There are no vaccines available and current drug treatments all have the possibility of serious side effects such as prolonged administration, high cost, drug resistance, toxicity and potential for foetal malformations.
Researchers in the School of Life Sciences at Dundee have discovered that a drug called delamanid, which was recently approved for the treatment of tuberculosis, can cure a mouse model of visceral leishmaniasis at oral doses that may be achievable in patients.

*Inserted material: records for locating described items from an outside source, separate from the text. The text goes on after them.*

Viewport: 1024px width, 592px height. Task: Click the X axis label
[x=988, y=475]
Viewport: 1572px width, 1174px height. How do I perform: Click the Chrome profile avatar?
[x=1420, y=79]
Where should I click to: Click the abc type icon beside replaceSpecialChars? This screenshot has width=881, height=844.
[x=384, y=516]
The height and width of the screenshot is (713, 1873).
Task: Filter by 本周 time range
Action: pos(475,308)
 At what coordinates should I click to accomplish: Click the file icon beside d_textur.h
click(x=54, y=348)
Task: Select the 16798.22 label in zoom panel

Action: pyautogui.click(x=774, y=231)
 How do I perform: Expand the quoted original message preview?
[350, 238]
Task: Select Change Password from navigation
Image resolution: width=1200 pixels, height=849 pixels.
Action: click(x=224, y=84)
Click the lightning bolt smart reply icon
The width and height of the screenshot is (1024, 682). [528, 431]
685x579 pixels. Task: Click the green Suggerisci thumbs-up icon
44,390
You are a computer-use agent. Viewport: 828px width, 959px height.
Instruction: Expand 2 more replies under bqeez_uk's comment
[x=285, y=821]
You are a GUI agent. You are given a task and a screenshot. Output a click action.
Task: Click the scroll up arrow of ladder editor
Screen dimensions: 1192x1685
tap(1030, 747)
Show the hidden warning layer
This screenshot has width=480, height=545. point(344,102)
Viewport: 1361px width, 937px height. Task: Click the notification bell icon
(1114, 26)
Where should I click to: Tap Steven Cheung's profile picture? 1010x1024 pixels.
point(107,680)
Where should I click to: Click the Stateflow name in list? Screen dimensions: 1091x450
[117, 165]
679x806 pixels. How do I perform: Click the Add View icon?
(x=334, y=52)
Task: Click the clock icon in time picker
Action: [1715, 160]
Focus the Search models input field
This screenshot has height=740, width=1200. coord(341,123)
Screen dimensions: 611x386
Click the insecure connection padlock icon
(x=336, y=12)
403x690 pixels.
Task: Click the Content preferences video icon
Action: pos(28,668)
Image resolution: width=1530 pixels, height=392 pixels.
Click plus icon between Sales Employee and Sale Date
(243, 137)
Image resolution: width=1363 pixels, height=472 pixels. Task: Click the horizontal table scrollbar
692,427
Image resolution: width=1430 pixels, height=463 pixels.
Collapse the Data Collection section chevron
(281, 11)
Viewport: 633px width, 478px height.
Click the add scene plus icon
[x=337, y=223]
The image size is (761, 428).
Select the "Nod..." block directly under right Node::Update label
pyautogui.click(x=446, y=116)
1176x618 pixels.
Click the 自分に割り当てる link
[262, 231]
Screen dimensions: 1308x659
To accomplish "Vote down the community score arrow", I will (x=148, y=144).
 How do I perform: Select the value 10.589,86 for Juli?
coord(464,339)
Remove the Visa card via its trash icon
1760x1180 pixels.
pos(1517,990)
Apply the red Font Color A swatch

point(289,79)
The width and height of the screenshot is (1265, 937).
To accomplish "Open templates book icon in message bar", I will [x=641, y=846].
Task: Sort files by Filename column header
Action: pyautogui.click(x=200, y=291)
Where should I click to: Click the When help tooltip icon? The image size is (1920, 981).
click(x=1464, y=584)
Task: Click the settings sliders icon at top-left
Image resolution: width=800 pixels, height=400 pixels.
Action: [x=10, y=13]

Alan Fairlamb, who led the research project, said: “There is an urgent requirement for safe, oral and cost-effective drugs for the treatment of visceral leishmaniasis.
“What we have found is that delamanid has the potential to be repurposed as a much-needed oral therapy for VL. The opportunity to use an existing approved drug for a new indication is an exciting and cost-effective way to treat this neglected disease of poverty.”
The research has been carried out at Dundee by Fairlamb’s research group, working with the team of Dr Kevin Read in the University’s Drug Discovery Unit (DDU).
The DDU is the only fully operational, fully integrated drug discovery group working across multiple diseases based within a UK university, and tackles unmet medical need through small molecule drug discovery, bridging the gap between academic scientific research and commercial drug discovery and development, according to Dundee.
Fairlamb said that delamanid was seen to be active against the parasites which cause visceral leishmaniasis. It is thought to kill the parasites through conversion by an unknown enzyme to form toxic products.
“The next steps now are to identify the primary target of delamanid and look at suitable drug combinations to improve efficacy and safety, as well as slowing the emergence of resistance,” said Fairlamb.
“We are already entering discussions with downstream partners to initiate Phase II clinical trials.”
Results of the Dundee team’s research have been published in the journal eLife.